Verse 8 — "Cease from anger, and forsake wrath." The Psalmist moves from interior disposition (stillness) to its necessary moral corollary: the abandonment of reactive anger. The Hebrew ḥărî ("burning anger") evokes the internal combustion that follows perceived injustice. This anger is not merely an emotion but a theological problem — it implicitly denies that God governs history. The command to "forsake wrath" (ʿāzab, to abandon, leave behind) is strong; it is the same verb used of leaving one's homeland. The final clause of the verse warns that anger itself tends toward evil: the man consumed with rage at the wicked risks becoming like them, using corrupt means to pursue just ends.
Verse 9 — "For evildoers shall be cut off." The conjunction kî ("for") is crucial: what follows is the theological ground for the commands in verses 7–8. The Psalmist does not call for passivity in a moral vacuum; he calls for it because he believes God is not inactive. The "cutting off" of evildoers (yikkārētûn) is covenant language, drawn from the sanctions of the Mosaic law (e.g., Lev 7:20). It signals that injustice carries within itself the seeds of its own destruction under God's providential order. The contrast that follows sharpens the point: those who wait on God (qôwê YHWH) will inherit the land — a direct echo of the Abrahamic and Mosaic promises.
Verse 10 — "For yet a little while, and the wicked will be no more." The phrase "yet a little while" (ʿôd meʿaṭ) introduces a temporal horizon that disciplines the faithful imagination.

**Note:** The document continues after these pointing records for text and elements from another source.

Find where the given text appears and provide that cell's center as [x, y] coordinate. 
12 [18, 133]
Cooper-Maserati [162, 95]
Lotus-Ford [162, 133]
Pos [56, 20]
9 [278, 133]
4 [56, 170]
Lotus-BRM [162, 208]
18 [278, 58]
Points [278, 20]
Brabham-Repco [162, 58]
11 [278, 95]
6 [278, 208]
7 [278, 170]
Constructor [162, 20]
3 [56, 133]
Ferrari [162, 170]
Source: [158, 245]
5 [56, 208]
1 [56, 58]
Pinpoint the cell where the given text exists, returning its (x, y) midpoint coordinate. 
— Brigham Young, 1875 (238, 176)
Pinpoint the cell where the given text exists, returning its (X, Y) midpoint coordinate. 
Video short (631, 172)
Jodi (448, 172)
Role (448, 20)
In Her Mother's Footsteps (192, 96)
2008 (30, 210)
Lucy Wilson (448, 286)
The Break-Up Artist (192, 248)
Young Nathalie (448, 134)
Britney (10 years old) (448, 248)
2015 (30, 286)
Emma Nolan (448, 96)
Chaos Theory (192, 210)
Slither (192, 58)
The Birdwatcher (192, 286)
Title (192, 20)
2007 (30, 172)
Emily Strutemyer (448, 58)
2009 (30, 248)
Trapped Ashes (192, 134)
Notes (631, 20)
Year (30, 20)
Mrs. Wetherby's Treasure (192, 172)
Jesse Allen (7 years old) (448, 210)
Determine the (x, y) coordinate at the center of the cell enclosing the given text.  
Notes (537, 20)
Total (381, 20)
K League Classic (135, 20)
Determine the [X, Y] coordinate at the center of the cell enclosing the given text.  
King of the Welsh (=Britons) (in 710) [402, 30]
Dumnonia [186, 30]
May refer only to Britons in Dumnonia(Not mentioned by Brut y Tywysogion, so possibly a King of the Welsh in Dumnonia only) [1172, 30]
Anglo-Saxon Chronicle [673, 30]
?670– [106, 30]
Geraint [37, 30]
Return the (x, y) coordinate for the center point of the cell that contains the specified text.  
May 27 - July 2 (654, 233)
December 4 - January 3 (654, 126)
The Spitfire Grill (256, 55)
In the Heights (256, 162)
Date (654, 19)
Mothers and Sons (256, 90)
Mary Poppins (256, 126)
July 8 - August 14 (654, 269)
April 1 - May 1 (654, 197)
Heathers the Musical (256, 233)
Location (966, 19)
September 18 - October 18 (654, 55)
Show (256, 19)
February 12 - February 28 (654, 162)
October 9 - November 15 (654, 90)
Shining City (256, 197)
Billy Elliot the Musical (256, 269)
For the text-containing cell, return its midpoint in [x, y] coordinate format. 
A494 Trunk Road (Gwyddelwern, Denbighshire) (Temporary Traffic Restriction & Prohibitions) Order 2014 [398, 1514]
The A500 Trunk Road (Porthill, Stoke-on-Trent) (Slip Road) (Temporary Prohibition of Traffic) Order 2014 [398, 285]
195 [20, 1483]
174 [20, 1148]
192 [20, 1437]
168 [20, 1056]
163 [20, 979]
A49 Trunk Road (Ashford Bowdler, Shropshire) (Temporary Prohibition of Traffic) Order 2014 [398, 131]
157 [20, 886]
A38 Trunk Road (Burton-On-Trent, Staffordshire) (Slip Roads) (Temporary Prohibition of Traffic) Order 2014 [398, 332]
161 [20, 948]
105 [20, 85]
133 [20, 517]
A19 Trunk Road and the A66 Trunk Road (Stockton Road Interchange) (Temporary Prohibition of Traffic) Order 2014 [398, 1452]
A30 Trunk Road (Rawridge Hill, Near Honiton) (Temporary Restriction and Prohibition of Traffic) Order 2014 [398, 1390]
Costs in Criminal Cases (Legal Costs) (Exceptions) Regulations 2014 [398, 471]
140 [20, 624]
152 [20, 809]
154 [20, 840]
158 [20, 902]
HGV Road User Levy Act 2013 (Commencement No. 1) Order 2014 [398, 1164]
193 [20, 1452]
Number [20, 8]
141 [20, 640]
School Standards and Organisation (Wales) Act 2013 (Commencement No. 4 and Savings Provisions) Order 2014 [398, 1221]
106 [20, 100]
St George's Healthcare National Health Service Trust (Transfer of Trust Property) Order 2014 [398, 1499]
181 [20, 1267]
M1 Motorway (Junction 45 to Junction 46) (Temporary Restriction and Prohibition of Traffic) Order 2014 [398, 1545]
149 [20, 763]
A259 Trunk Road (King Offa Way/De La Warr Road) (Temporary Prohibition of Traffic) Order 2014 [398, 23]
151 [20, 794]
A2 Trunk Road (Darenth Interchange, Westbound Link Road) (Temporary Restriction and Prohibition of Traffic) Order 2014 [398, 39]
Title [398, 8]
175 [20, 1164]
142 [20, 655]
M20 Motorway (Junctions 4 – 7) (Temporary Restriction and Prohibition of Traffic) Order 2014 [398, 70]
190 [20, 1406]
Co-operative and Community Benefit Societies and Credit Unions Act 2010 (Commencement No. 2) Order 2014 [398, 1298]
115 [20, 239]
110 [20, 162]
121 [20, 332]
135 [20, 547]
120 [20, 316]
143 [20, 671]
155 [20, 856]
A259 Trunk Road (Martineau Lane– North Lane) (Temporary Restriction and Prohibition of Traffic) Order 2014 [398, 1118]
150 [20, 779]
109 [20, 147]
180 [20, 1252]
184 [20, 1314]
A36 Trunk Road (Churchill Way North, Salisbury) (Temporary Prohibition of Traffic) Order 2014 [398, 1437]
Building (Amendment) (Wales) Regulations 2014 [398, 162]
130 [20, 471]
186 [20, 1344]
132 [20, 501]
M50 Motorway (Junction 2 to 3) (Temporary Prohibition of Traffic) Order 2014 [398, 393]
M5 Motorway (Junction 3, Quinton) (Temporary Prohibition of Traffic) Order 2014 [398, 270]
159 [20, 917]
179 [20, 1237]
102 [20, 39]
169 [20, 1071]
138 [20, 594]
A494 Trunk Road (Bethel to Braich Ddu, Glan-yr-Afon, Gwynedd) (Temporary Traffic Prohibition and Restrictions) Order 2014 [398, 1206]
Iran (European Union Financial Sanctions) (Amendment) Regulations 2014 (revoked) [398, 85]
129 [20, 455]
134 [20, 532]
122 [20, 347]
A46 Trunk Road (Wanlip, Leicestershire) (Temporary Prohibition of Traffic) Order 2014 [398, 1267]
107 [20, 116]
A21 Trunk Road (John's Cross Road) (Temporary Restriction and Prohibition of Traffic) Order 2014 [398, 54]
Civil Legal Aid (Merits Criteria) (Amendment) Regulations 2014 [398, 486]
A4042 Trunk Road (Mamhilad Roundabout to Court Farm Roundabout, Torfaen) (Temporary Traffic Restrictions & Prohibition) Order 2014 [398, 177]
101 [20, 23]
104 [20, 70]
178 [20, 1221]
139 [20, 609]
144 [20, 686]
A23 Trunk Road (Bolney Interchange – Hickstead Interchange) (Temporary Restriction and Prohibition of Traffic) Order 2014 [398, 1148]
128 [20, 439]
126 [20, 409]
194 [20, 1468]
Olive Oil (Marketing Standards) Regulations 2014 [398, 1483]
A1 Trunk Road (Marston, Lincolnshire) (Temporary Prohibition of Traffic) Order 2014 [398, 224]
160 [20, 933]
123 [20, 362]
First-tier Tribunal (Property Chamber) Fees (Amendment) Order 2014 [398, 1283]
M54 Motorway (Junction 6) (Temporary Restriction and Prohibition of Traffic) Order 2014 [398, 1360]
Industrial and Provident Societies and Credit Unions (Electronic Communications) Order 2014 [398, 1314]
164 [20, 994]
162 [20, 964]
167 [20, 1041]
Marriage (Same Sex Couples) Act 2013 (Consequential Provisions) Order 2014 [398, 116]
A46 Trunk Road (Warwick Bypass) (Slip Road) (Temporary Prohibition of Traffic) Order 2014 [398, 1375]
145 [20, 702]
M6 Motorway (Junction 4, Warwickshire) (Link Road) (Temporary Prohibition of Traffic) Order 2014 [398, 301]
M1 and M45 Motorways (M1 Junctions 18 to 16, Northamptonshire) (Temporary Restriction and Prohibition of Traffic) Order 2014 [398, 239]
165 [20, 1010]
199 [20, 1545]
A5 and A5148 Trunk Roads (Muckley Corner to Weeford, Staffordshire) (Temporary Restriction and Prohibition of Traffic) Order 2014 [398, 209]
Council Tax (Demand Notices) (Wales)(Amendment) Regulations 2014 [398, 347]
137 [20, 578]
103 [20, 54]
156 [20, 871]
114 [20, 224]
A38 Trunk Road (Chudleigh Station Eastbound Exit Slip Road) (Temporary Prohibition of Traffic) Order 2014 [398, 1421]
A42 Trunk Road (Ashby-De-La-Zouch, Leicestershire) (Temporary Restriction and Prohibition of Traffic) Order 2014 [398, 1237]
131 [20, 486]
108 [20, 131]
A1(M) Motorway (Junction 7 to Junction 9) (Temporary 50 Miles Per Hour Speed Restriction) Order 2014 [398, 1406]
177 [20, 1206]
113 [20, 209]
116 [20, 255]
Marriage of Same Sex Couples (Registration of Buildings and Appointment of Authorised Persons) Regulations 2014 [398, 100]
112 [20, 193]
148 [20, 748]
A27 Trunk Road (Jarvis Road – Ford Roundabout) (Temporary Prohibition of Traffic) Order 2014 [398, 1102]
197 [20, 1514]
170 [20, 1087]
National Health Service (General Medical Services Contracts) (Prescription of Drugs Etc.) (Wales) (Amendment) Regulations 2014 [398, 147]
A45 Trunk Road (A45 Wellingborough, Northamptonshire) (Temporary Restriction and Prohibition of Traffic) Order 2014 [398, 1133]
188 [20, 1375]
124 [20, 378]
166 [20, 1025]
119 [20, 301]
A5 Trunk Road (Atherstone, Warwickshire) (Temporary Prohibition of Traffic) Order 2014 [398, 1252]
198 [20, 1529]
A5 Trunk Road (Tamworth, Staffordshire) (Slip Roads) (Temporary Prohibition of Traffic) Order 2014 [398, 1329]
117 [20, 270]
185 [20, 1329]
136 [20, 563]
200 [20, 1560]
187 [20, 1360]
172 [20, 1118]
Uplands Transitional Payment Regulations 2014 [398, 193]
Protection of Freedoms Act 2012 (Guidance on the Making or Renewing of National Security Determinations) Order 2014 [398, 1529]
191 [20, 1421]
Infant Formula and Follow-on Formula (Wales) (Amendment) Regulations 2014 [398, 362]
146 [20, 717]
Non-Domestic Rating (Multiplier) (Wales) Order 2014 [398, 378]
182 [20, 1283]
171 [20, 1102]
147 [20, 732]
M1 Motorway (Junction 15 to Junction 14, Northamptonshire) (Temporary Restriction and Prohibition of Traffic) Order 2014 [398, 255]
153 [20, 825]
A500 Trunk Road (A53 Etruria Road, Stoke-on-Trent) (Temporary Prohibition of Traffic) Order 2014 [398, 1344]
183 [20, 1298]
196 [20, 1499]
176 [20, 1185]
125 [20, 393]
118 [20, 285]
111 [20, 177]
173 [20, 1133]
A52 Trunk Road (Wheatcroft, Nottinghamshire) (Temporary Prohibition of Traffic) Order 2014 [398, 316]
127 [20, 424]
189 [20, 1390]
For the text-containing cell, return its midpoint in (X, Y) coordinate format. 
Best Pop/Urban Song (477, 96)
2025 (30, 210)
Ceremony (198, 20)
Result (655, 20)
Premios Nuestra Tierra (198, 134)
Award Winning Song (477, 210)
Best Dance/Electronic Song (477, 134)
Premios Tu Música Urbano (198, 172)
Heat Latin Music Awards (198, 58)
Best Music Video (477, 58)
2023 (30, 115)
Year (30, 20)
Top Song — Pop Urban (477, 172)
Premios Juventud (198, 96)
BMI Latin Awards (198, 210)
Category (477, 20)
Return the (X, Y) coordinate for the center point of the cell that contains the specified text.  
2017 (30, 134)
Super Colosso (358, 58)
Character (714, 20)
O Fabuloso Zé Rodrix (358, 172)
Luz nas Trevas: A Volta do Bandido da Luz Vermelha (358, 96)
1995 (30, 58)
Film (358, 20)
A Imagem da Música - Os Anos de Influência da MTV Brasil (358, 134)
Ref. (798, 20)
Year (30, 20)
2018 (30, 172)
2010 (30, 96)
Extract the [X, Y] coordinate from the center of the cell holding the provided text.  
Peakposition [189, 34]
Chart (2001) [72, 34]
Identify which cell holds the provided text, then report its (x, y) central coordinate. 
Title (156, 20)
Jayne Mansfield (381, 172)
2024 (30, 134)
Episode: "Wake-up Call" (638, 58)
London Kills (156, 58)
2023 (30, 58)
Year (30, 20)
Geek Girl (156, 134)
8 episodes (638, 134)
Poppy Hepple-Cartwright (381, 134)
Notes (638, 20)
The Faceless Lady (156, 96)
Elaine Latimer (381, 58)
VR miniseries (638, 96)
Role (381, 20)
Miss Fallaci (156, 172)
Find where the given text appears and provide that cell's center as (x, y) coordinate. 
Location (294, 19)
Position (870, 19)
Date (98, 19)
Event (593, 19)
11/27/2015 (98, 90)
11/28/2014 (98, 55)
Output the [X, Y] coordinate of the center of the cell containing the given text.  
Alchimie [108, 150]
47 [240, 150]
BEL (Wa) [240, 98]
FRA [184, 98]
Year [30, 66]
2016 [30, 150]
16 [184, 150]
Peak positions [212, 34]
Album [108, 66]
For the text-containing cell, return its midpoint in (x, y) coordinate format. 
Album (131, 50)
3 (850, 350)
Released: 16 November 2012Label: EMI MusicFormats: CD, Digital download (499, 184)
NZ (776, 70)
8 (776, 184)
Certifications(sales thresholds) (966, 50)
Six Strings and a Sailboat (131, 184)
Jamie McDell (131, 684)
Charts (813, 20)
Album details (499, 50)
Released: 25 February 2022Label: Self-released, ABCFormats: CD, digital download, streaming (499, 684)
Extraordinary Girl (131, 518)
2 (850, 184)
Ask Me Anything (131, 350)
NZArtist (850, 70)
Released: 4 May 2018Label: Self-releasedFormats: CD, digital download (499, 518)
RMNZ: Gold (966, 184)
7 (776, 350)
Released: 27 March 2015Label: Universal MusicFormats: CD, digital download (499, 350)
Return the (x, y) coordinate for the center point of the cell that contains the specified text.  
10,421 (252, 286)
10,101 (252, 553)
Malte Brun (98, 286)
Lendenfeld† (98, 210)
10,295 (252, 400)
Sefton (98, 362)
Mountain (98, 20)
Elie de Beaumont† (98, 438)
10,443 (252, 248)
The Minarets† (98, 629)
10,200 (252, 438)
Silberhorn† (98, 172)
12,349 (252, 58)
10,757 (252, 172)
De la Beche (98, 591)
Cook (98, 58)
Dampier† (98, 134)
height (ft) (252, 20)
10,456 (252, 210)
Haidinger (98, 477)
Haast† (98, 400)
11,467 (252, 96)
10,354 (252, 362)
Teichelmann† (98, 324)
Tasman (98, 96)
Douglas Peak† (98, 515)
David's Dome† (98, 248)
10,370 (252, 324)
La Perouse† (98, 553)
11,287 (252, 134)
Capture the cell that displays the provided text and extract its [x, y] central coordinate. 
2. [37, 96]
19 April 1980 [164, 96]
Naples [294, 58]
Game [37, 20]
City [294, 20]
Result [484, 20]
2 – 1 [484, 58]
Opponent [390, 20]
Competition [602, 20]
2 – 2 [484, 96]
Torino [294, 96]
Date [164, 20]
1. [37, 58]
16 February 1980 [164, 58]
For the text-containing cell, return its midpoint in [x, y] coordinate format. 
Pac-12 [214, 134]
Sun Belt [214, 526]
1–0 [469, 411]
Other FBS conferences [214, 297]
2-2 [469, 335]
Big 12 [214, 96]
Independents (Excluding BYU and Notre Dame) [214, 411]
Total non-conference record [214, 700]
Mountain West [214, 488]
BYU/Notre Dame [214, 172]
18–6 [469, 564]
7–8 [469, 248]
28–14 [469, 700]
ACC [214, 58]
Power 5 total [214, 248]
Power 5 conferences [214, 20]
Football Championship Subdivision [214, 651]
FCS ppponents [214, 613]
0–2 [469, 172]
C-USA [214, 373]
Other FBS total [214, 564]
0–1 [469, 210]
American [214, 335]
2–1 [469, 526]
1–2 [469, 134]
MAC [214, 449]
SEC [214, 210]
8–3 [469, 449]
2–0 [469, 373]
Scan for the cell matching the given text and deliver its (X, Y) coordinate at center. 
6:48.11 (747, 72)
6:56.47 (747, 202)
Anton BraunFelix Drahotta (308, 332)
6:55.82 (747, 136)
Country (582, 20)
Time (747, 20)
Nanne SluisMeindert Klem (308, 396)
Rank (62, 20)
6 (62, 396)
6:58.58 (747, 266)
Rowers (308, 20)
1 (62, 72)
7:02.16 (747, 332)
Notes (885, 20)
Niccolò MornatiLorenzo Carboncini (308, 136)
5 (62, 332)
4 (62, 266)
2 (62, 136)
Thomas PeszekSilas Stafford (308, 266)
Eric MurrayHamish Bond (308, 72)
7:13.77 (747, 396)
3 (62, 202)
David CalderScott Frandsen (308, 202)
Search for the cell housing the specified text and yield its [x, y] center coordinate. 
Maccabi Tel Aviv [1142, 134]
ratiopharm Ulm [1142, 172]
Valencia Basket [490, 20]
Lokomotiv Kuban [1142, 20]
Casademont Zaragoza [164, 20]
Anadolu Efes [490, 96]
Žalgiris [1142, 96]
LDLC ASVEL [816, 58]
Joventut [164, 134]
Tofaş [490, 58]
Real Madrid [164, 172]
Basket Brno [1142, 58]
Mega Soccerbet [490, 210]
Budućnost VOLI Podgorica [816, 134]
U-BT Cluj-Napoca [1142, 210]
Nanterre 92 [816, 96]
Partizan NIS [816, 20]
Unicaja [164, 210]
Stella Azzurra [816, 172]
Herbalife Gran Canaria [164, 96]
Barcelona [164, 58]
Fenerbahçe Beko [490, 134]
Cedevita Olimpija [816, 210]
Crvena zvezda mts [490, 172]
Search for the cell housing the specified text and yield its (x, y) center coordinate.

It does not promise immediate resolution, but it frames the dominance of the wicked as temporary within a longer arc of divine purpose. The Psalmist invites the believer to see as God sees — from the vantage of eternity, even long epochs of suffering are "a little while." This verse echoes the Wisdom literature's insistence that the prosperity of the wicked is illusory and transient (cf. Ps 73; Job 24). Crucially, it is picked up by the author of Hebrews (10:37) and applied to the imminent coming of Christ.